Głównym celem PiS nie będzie pozyskiwanie nowych wyborców, ale odwodzenie od wyborów ludzi, którzy ponadstandardowo zwiększyli frekwencję w 2007 r. i poparli Platformę. Jeśli teraz zostaną w domach, partia Kaczyńskiego wyjdzie na swoje. To zdecyduje o wyniku wyborów, gdyż najtwardsze elektoraty PO i PiS są liczbowo zbliżone.
Na sobotniej konwencji PiS Jarosław Kaczyński podał główne wątki kampanii swojej partii: modernizacja to obowiązek, a nie łaska Tuska, Polska oddala się od standardów zachodniej demokracji, dominuje kłamstwo, manipulacja i nadużywanie wymiaru sprawiedliwości, krajem rządzi nietwórcza i bezideowa grupa interesu. Nie obyło się bez insynuacji, kiedy lider PiS zapytał, czy Tusk jest polskim premierem, czy człowiekiem na usługi, np. „potężnego sąsiada”.

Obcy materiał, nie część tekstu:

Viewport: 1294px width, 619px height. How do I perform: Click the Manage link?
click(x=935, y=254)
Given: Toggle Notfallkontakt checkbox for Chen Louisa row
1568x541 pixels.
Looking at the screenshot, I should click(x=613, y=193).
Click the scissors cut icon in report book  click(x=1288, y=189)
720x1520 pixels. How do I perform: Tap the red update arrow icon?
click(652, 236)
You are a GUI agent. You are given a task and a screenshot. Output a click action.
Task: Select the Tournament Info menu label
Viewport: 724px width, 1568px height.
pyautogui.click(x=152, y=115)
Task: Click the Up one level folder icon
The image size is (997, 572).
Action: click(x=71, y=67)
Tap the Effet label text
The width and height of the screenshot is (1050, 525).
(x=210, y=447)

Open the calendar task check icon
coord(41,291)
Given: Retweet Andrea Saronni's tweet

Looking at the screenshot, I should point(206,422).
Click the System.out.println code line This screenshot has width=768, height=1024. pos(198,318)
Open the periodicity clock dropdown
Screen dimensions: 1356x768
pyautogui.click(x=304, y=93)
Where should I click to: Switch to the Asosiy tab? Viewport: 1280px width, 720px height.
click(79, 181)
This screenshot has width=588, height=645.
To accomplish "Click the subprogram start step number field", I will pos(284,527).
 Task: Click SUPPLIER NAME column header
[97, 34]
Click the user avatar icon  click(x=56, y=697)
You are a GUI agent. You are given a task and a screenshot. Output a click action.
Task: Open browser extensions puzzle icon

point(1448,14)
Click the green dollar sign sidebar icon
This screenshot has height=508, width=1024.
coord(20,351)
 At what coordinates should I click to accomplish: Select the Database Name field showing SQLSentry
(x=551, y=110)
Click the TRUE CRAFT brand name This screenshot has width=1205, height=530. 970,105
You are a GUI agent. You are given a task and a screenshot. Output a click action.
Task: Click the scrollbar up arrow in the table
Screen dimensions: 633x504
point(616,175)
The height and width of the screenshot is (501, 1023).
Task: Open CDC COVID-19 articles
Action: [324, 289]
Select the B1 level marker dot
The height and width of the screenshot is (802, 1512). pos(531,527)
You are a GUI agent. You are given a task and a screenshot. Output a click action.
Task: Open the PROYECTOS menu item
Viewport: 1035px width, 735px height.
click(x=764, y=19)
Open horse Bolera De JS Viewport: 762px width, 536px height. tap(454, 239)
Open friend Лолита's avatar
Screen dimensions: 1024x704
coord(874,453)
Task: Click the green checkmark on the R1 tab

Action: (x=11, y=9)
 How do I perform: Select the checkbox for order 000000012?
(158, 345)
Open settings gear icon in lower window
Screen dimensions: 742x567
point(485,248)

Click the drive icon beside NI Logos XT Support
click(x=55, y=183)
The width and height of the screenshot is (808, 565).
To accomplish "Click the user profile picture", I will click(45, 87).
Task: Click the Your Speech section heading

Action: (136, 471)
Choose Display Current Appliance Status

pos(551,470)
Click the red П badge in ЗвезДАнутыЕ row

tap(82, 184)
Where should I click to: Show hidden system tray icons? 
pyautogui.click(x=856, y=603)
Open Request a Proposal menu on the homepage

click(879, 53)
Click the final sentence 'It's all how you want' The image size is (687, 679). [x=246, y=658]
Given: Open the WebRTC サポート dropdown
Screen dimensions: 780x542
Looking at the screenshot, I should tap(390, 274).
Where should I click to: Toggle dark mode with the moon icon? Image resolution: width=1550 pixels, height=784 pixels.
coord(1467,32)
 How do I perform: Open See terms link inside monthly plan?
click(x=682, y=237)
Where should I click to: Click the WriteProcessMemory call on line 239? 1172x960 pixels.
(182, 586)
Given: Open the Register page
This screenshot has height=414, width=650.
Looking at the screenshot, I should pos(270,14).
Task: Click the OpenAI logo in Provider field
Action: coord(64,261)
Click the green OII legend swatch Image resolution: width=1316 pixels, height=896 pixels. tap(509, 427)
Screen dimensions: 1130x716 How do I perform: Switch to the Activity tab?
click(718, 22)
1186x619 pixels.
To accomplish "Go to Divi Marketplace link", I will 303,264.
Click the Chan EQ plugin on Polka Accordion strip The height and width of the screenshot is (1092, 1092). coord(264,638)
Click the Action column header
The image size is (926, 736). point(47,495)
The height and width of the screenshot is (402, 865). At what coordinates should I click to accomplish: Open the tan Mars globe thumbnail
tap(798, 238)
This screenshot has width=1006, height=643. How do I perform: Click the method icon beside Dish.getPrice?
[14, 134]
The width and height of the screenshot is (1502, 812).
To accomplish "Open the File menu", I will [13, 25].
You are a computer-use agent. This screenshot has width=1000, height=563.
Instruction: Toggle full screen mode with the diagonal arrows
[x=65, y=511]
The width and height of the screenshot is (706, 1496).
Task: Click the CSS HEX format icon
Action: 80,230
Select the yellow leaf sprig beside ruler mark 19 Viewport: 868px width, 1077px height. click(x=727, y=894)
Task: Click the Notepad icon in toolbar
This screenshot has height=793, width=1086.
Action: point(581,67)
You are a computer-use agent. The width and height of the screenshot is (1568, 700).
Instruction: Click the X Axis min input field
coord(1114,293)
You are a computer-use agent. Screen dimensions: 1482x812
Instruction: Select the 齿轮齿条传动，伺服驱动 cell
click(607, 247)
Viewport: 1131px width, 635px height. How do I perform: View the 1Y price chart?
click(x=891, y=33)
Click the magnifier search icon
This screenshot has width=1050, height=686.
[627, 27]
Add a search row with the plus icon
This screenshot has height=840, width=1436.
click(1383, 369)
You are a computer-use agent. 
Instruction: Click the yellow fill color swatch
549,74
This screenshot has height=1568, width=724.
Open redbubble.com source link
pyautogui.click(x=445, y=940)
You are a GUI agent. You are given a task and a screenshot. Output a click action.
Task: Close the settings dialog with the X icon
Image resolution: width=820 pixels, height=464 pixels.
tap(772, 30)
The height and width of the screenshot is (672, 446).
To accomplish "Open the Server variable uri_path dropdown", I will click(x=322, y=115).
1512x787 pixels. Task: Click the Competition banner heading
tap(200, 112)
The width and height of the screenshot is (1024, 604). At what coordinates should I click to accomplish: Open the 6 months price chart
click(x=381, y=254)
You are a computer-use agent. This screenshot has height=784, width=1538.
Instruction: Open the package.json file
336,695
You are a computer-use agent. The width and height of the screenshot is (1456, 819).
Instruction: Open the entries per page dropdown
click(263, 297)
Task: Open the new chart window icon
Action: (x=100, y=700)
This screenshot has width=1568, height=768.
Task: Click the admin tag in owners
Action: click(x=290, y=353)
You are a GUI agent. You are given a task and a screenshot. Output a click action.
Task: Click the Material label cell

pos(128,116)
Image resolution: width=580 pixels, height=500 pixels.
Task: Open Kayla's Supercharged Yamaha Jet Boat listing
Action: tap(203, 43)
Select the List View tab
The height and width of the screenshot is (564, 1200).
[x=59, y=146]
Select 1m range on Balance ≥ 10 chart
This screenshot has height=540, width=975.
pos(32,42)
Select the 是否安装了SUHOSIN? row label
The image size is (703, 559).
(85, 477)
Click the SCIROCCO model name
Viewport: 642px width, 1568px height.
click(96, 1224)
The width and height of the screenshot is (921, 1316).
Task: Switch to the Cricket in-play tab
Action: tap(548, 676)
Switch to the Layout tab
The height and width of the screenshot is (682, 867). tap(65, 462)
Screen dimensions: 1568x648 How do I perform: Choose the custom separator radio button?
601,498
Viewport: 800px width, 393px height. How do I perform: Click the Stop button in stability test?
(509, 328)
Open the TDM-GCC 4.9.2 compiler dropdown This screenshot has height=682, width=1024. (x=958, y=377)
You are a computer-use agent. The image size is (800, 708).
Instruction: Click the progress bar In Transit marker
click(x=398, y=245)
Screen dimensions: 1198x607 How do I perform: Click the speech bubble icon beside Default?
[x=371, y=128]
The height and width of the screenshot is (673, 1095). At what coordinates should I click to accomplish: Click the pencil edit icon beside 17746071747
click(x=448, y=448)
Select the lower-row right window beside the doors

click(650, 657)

Ale to już klasyka, choć powracanie do metody insynuacji może dziwić – przecież to jeden z głównych powodów nienawiści do PiS. Niemniej najważniejszy motyw był inny; kiedy prezes rozważał, czym jest dzisiaj polityczna odwaga, zwrócił się do premiera Tuska: „niech pan spojrzy w oczy kobiecie, która, aby posłać dziecko do szkoły, musi pójść do banku po kredyt”. I jeszcze jedna charakterystyczna fraza, znana z czasów prób ratowania stoczni: pieniądze muszą się znaleźć, tylko trzeba mieć dobrą wolę i chęci. Kaczyński stwierdził, że PiS nie wierzy, aby nie było środków na żłobki, przedszkola, mieszkania dla młodych, drogi. Te środki muszą się znaleźć, „to jest nasz program, Polacy mają prawo do marzeń” – triumfalnie podsumował Kaczyński.
Ten ton zatroskania o „porzuconych przez Tuska” ludzi widać też w innym niedawnym wystąpieniu lidera PiS: „Gdzie jest premier, czy premier przypadkiem nie porzucił tych, którzy głosowali na niego w 2007 r.